» Exercise aim
Rewrite the items below, swapping every occurrence of "particular" for "specific" and leaving everything else unchanged.

(Click-target data)
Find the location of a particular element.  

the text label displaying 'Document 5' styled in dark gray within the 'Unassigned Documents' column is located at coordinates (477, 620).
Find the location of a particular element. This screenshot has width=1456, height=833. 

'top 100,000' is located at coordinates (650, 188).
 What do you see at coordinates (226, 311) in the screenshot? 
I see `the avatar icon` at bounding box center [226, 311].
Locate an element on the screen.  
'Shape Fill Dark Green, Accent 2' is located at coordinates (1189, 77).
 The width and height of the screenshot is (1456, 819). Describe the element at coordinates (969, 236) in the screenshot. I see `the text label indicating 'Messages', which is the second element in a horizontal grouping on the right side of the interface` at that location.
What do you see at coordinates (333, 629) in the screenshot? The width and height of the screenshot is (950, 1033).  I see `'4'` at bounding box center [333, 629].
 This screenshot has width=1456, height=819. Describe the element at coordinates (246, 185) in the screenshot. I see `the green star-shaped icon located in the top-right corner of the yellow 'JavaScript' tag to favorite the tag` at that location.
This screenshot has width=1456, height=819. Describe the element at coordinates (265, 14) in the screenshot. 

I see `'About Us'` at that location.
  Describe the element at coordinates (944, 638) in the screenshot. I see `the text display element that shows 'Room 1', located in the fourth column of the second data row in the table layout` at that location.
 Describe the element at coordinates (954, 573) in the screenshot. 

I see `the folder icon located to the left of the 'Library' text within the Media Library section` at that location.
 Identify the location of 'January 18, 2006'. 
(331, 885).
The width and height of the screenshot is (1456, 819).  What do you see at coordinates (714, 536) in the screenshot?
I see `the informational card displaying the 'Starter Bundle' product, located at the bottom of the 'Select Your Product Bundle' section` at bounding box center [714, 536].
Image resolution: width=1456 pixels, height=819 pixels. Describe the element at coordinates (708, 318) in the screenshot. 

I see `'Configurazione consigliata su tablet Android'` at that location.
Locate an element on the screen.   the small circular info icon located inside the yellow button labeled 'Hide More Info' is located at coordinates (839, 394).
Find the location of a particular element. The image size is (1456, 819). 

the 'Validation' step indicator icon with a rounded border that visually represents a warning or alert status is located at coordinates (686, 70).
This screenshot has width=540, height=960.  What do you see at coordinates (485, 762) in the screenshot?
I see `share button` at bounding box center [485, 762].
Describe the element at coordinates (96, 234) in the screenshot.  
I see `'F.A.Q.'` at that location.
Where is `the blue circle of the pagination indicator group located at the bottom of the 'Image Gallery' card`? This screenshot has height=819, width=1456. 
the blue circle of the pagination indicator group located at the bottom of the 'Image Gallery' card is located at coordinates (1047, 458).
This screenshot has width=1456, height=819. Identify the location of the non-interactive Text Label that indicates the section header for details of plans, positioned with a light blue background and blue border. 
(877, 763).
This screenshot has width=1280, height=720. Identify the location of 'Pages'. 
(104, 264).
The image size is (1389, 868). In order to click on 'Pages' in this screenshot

» Written solution
Find the location of a specific element.  

the text label displaying 'Document 5' styled in dark gray within the 'Unassigned Documents' column is located at coordinates (477, 620).
Find the location of a specific element. This screenshot has width=1456, height=833. 

'top 100,000' is located at coordinates (650, 188).
 What do you see at coordinates (226, 311) in the screenshot? 
I see `the avatar icon` at bounding box center [226, 311].
Locate an element on the screen.  
'Shape Fill Dark Green, Accent 2' is located at coordinates (1189, 77).
 The width and height of the screenshot is (1456, 819). Describe the element at coordinates (969, 236) in the screenshot. I see `the text label indicating 'Messages', which is the second element in a horizontal grouping on the right side of the interface` at that location.
What do you see at coordinates (333, 629) in the screenshot? The width and height of the screenshot is (950, 1033).  I see `'4'` at bounding box center [333, 629].
 This screenshot has width=1456, height=819. Describe the element at coordinates (246, 185) in the screenshot. I see `the green star-shaped icon located in the top-right corner of the yellow 'JavaScript' tag to favorite the tag` at that location.
This screenshot has width=1456, height=819. Describe the element at coordinates (265, 14) in the screenshot. 

I see `'About Us'` at that location.
  Describe the element at coordinates (944, 638) in the screenshot. I see `the text display element that shows 'Room 1', located in the fourth column of the second data row in the table layout` at that location.
 Describe the element at coordinates (954, 573) in the screenshot. 

I see `the folder icon located to the left of the 'Library' text within the Media Library section` at that location.
 Identify the location of 'January 18, 2006'. 
(331, 885).
The width and height of the screenshot is (1456, 819).  What do you see at coordinates (714, 536) in the screenshot?
I see `the informational card displaying the 'Starter Bundle' product, located at the bottom of the 'Select Your Product Bundle' section` at bounding box center [714, 536].
Image resolution: width=1456 pixels, height=819 pixels. Describe the element at coordinates (708, 318) in the screenshot. 

I see `'Configurazione consigliata su tablet Android'` at that location.
Locate an element on the screen.   the small circular info icon located inside the yellow button labeled 'Hide More Info' is located at coordinates (839, 394).
Find the location of a specific element. The image size is (1456, 819). 

the 'Validation' step indicator icon with a rounded border that visually represents a warning or alert status is located at coordinates (686, 70).
This screenshot has width=540, height=960.  What do you see at coordinates (485, 762) in the screenshot?
I see `share button` at bounding box center [485, 762].
Describe the element at coordinates (96, 234) in the screenshot.  
I see `'F.A.Q.'` at that location.
Where is `the blue circle of the pagination indicator group located at the bottom of the 'Image Gallery' card`? This screenshot has height=819, width=1456. 
the blue circle of the pagination indicator group located at the bottom of the 'Image Gallery' card is located at coordinates (1047, 458).
This screenshot has width=1456, height=819. Identify the location of the non-interactive Text Label that indicates the section header for details of plans, positioned with a light blue background and blue border. 
(877, 763).
This screenshot has width=1280, height=720. Identify the location of 'Pages'. 
(104, 264).
The image size is (1389, 868). In order to click on 'Pages' in this screenshot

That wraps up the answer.